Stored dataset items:

━━━━━━━━

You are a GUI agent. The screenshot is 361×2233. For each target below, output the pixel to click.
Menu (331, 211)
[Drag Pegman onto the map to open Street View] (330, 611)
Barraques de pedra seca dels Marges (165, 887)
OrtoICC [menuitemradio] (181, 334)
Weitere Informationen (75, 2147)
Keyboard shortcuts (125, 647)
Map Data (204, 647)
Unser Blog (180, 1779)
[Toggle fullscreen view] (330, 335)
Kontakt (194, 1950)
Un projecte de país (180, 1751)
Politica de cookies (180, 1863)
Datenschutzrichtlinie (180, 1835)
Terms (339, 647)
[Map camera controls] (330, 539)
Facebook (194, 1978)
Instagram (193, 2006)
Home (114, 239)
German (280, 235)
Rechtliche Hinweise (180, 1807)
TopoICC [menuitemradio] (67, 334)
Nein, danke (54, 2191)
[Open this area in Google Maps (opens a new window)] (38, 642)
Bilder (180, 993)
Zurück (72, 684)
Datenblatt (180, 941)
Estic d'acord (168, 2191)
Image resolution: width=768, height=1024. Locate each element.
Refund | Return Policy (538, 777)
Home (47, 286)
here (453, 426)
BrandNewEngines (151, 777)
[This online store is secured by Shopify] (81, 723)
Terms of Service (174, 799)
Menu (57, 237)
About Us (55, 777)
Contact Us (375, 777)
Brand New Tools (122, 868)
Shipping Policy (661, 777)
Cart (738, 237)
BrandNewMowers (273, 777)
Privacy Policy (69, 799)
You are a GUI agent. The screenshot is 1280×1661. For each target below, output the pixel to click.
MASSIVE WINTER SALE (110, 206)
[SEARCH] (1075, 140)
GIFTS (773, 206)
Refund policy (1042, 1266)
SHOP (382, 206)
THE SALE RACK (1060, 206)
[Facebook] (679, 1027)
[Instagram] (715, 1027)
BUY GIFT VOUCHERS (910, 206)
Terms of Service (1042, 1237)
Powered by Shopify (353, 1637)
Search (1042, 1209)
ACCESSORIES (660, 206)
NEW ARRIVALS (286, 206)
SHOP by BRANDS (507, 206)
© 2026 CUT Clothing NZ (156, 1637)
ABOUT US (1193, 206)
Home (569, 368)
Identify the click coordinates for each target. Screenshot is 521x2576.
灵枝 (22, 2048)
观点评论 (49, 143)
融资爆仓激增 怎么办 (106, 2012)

━━━━━━━━

### About this task
Go through the entries and return each line where the word "click" occurs.

### Answer below
You are a GUI agent. The screenshot is 361×2233. For each target below, output the pixel to click.
You are a GUI agent. The screenshot is 1280×1661. For each target below, output the pixel to click.
Identify the click coordinates for each target. Screenshot is 521x2576.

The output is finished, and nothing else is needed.